On May 28, Mistral made a significant move: Le Chat is now Vibe — and it’s no longer just a chatbot but an agent that handles long-running, multi-step tasks on its own.
Two Modes, One Agent
Vibe splits into Work Mode and Code Mode. In Work Mode, the agent connects to your inbox, calendar, Google Workspace, Outlook, SharePoint, Slack, and GitHub. It catches up on what you missed, runs deep research, drafts deliverables, and can repeat the whole process on a schedule — daily, weekly, or monthly.
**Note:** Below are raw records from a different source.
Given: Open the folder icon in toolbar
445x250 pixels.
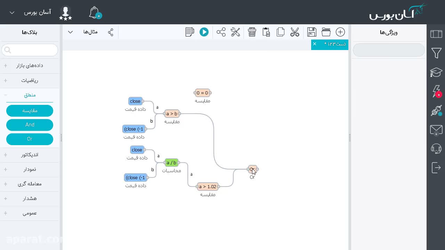Looking at the screenshot, I should 326,32.
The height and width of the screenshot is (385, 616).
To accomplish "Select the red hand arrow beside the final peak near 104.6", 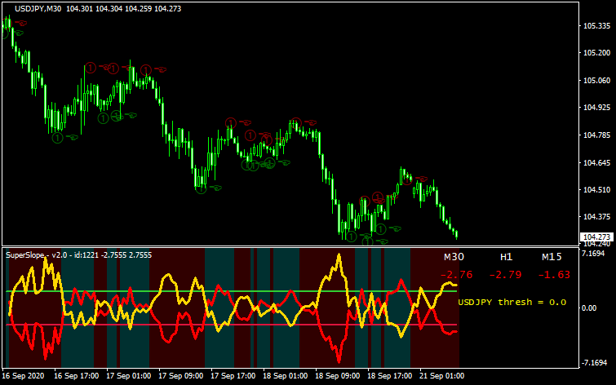I will coord(421,179).
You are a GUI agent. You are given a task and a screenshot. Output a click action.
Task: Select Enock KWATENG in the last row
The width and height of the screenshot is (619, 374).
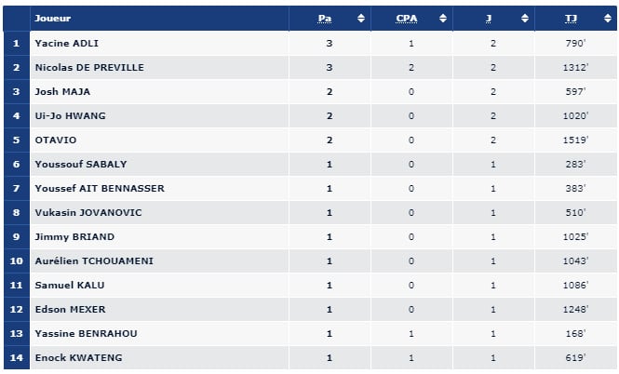[78, 357]
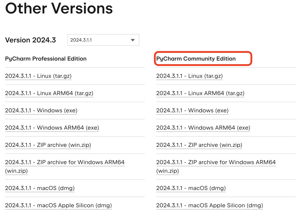Open the 2024.3.1.1 version dropdown
The width and height of the screenshot is (300, 224).
click(x=103, y=40)

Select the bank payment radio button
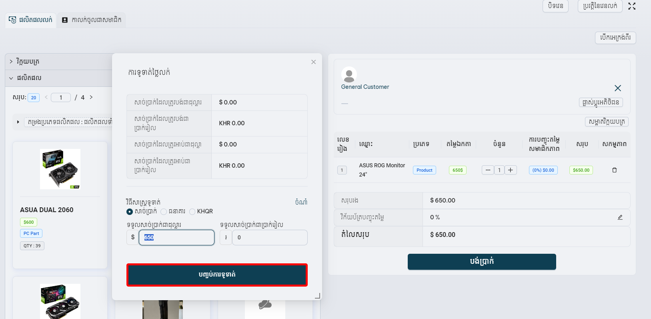164,212
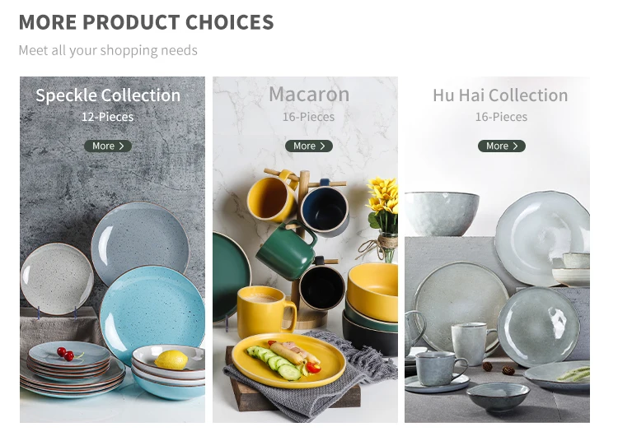Select the yellow plate with cucumber slices
This screenshot has width=618, height=441.
(x=288, y=360)
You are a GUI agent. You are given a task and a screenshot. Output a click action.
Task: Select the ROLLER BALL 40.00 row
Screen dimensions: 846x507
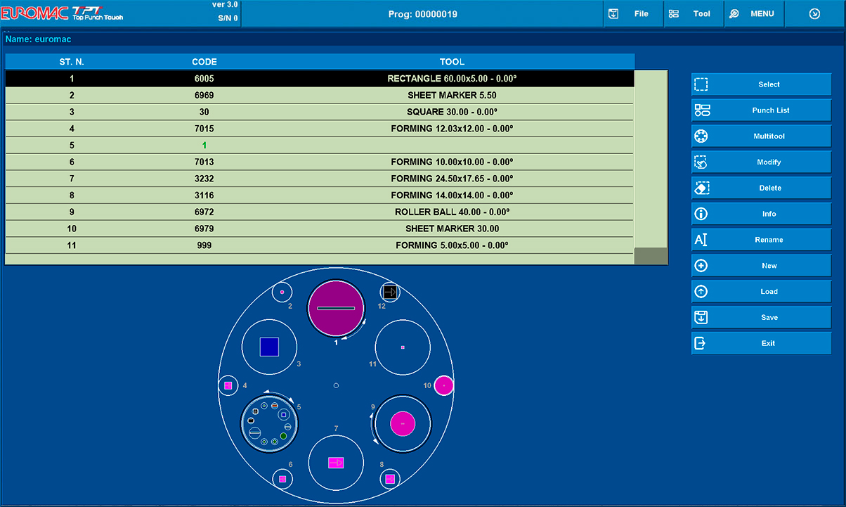(x=320, y=212)
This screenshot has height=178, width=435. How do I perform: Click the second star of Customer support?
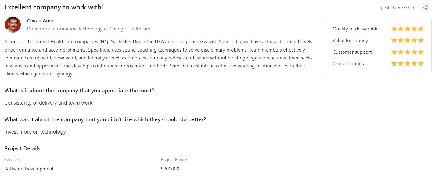pyautogui.click(x=401, y=52)
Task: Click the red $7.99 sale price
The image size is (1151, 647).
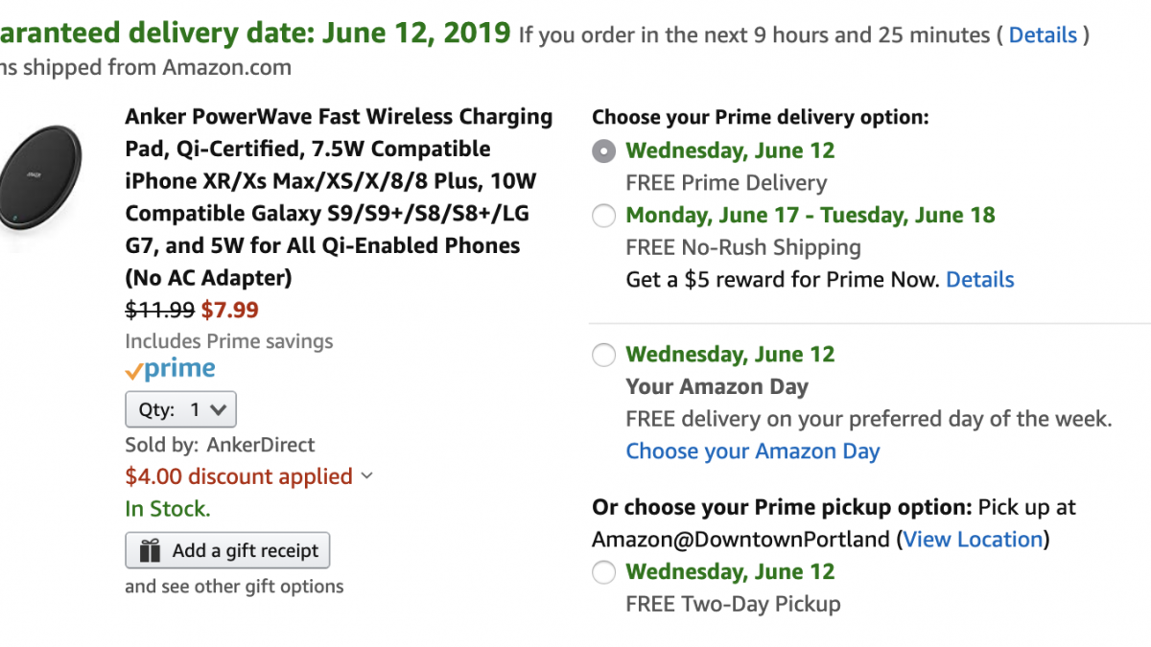Action: coord(229,310)
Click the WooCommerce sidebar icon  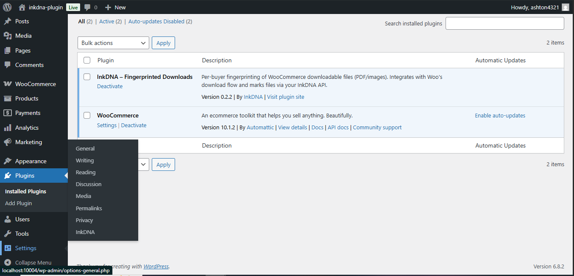(7, 84)
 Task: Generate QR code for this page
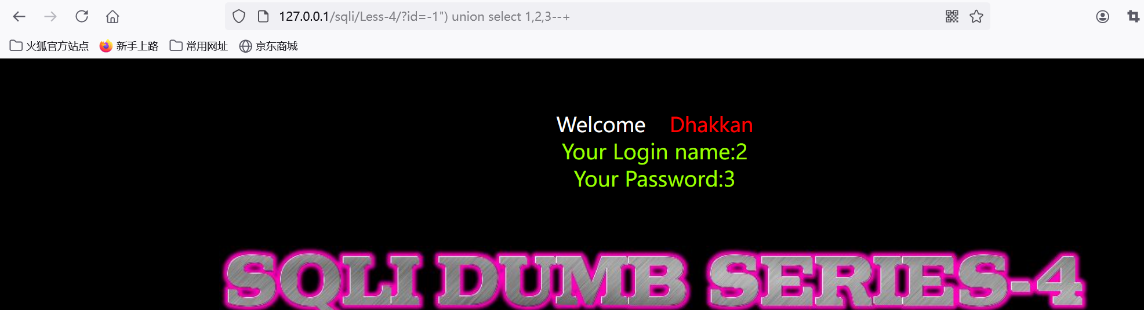(x=952, y=16)
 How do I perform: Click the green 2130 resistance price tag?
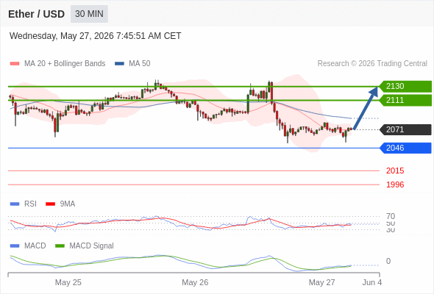click(x=405, y=86)
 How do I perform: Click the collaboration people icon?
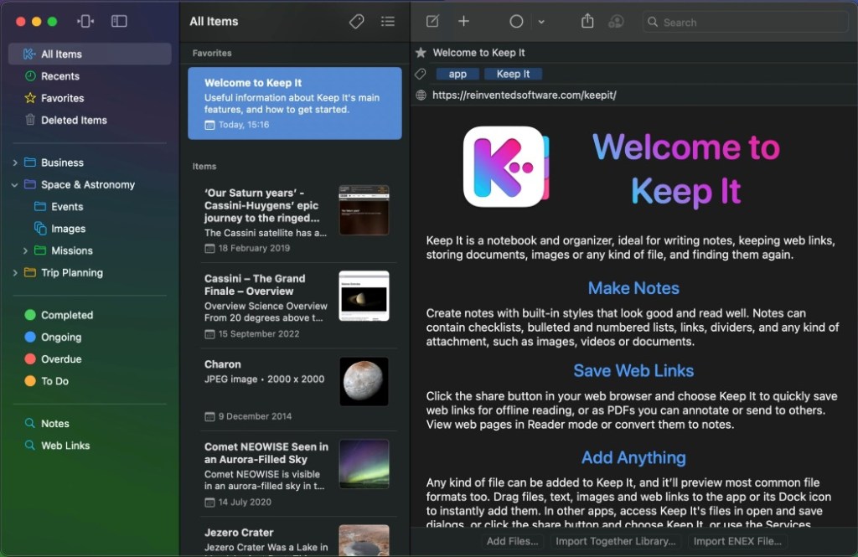[x=617, y=21]
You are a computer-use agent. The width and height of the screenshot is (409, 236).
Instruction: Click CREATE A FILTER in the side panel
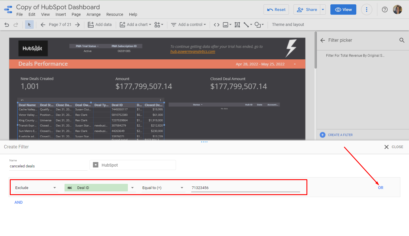(x=340, y=135)

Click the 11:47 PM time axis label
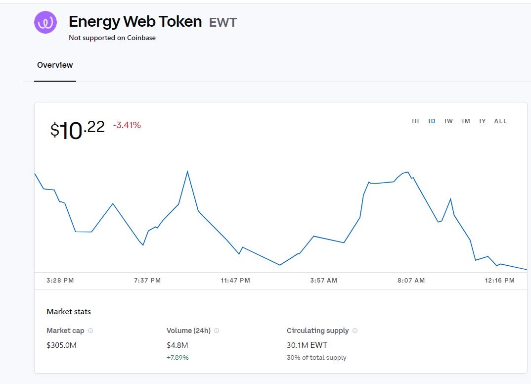235,281
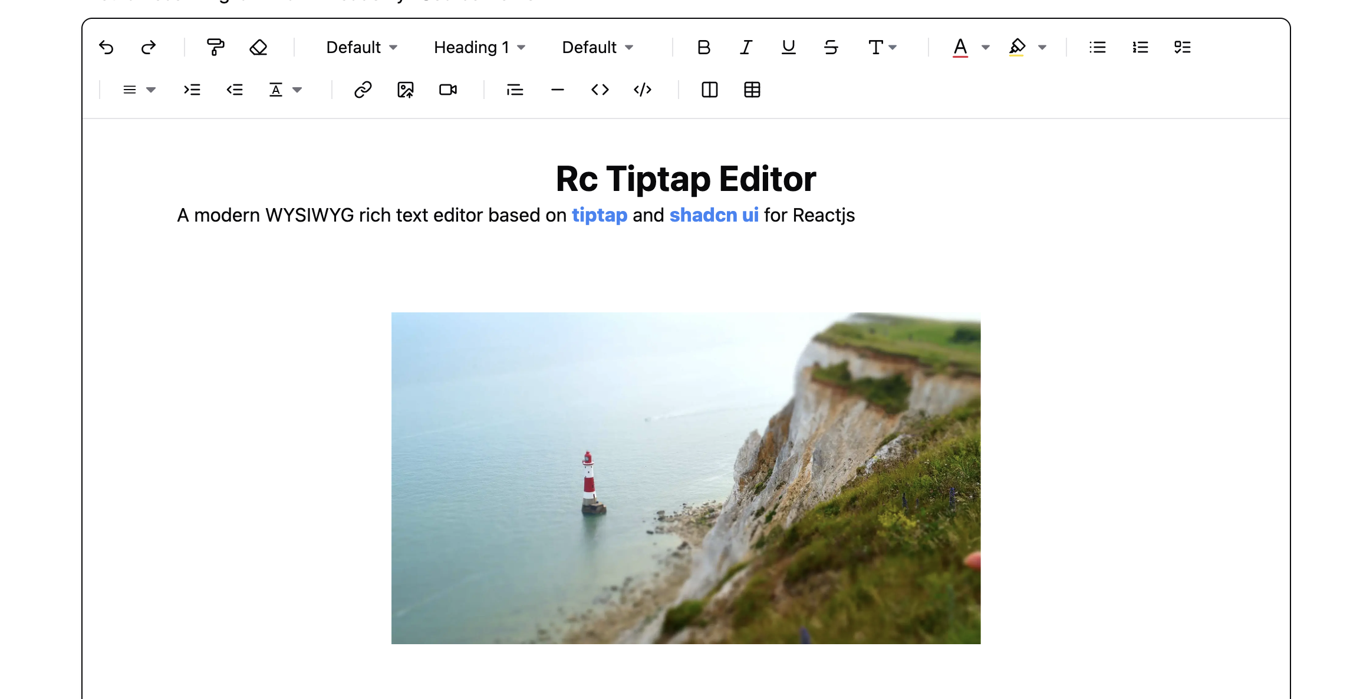Image resolution: width=1350 pixels, height=699 pixels.
Task: Expand the Heading 1 dropdown
Action: (x=478, y=47)
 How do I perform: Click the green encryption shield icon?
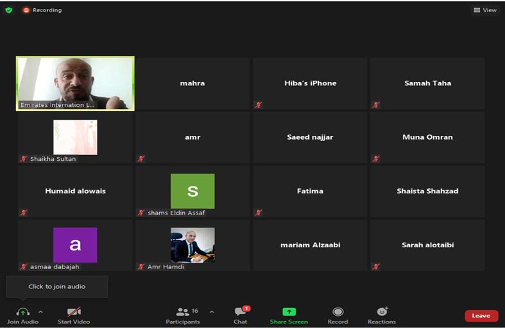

In Code Mode, Vibe goes further: the agent builds features, fixes bugs, refactors code, and ships reviewable pull requests. Everything runs in an isolated sandbox, sessions can run in parallel, and they stay active even when your machine is off.
VS Code Extension and CLI
There’s also a new VS Code extension that brings Vibe directly into your IDE. The agent reads, edits, and executes commands — with automatic context from open files and @-mentions for pulling in other directories. And if you prefer working in the terminal: the CLI gets Skills (reusable workflows as /-commands), editable plans before execution, and session-scoped permissions.
A nice touch: /teleport moves a live session between your terminal and the cloud — keeping history and approvals intact.
What This Means for the Market
Mistral is positioning itself squarely against Claude Code, OpenAI Codex, and Cursor. Pricing is aggressive: Pro costs $14.99/month, Teams $24.99/user. Existing Le Chat users keep their plans, history, and settings — everything migrates automatically.
The trend is unmistakable: AI assistants are becoming AI agents. Not just answering questions, but doing the work. Mistral is now tackling both knowledge work and software development with a single product. Whether that’s enough against the incumbents remains to be seen — but the approach is well thought out.